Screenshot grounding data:
================

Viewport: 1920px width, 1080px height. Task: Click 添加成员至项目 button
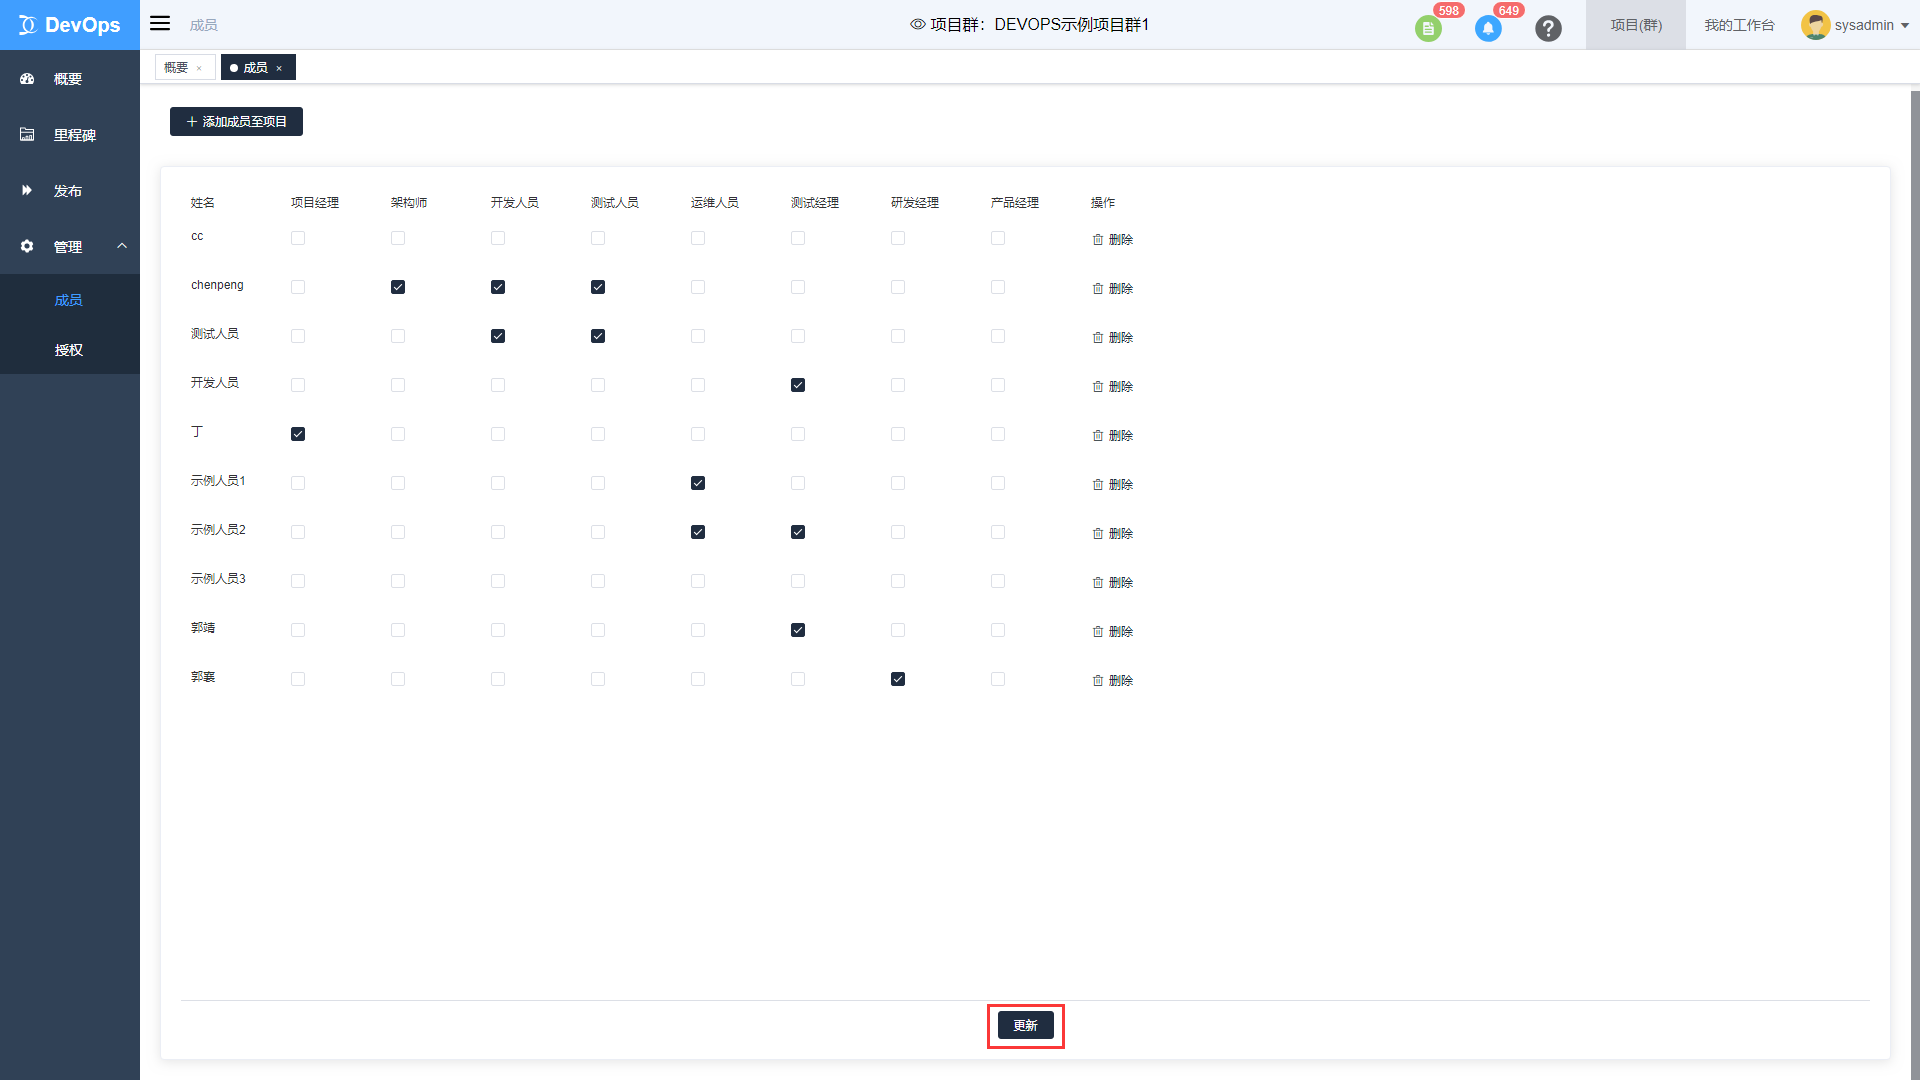[236, 120]
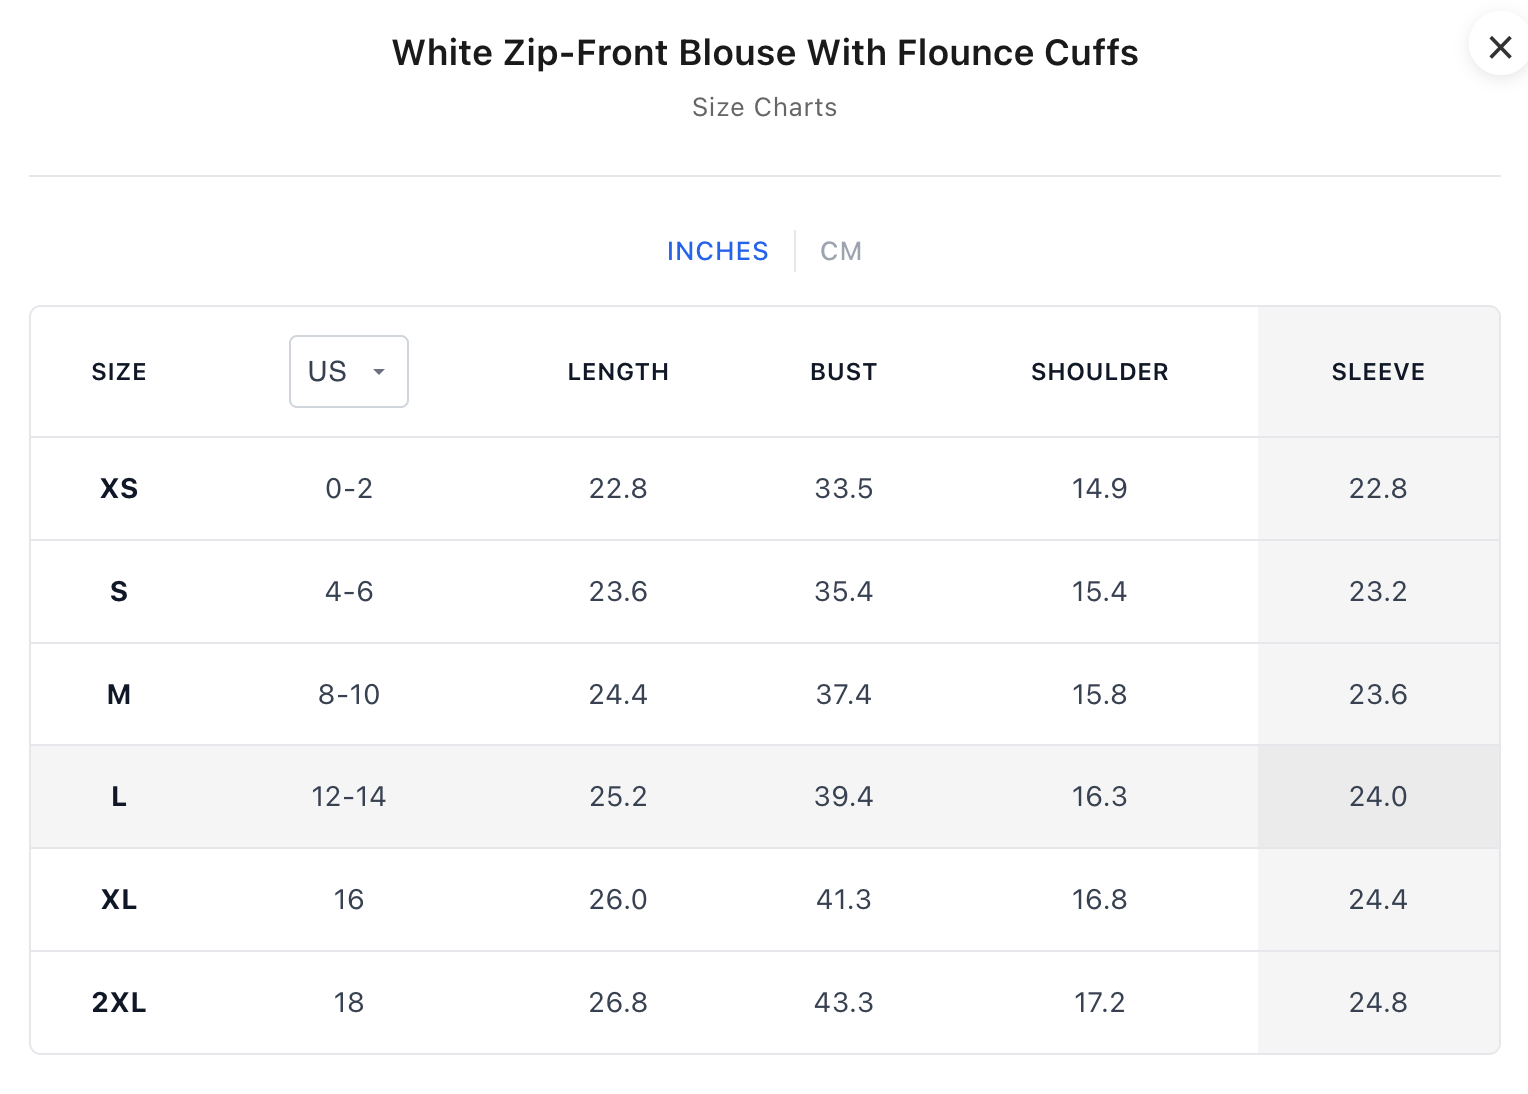Click the SHOULDER column header
Image resolution: width=1528 pixels, height=1094 pixels.
coord(1099,372)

================

All of the lines above must be printed again exactly, and no picture may appear in the copy.

- **Output of the exercise**:
Viewport: 1920px width, 1080px height. Task: Click 添加成员至项目 button
[236, 120]
Click the SHOULDER column header
Image resolution: width=1528 pixels, height=1094 pixels.
coord(1099,372)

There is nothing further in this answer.